Reuters: Iran said on Sunday it would not renegotiate a 1975 border treaty with Iraq after the Iraqi president caused a political stir in December by saying the treaty was void, a statement he later retracted. TEHRAN (Reuters) – Iran said on Sunday it would not renegotiate a 1975 border treaty with Iraq after the Iraqi president caused a political stir in December by saying the treaty was void, a statement he later retracted.
Iranian Foreign Ministry spokesman Mohammad Ali Hosseini said Iran would not renegotiate the 1975 Algiers border agreement on the day Mahmoud Ahmadinejad began the first visit by an Iranian president to Iraq.
A row over the border and control of the Shatt al-Arab waterway, known as Arvand Rud in Iran, was a factor leading to the Iran-Iraq 1980-88 war that left about a million dead. Iraq said it wanted to discuss the row during Ahmadinejad’s visit.
“They (Iraqi officials) came to Tehran.

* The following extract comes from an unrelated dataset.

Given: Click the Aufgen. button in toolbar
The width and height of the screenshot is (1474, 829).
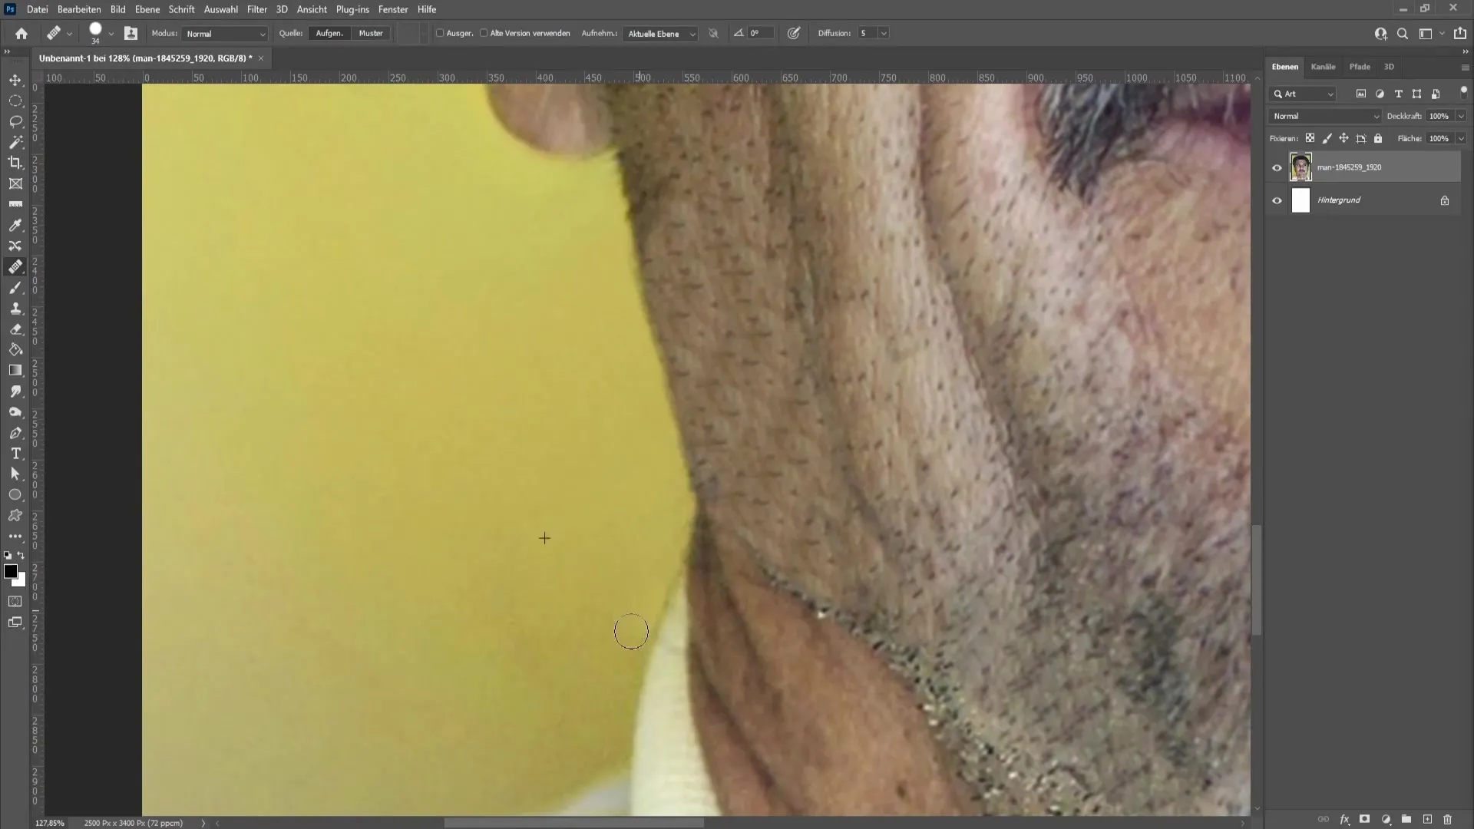Looking at the screenshot, I should pyautogui.click(x=328, y=32).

We had good and constructive talks within the framework of the 1975 treaty about some issues, including border disputes and other issues regarding the river,” Hosseini told a weekly news conference.
“But we had no talks about the treaty and we will not have (such talks),” he said when asked if Ahmadinejad’s trip would involve negotiations about the 1975 agreement.
Iraqi Vice President Adel Abdul-Mahdi said on Saturday Iraq wanted to use Ahmadinejad’s visit to resolve long-running disputes including defining their common border.
When Ahmadinejad was asked at the airport if the treaty would be discussed during his two-day trip to Iraq, the Iranian president did not answer.
After the February talks between Iranian and Iraqi officials in February, the two countries agreed to reactivate some of the agreement’s “technical mechanisms”, Iranian media reported without giving details.
Iraqi President Jalal Talabani appeared to reopen an old border row in December when he said the 32-year-old Algiers treaty had been “voided by the current government”, a statement he then reversed but said Iraq wanted to negotiate changes.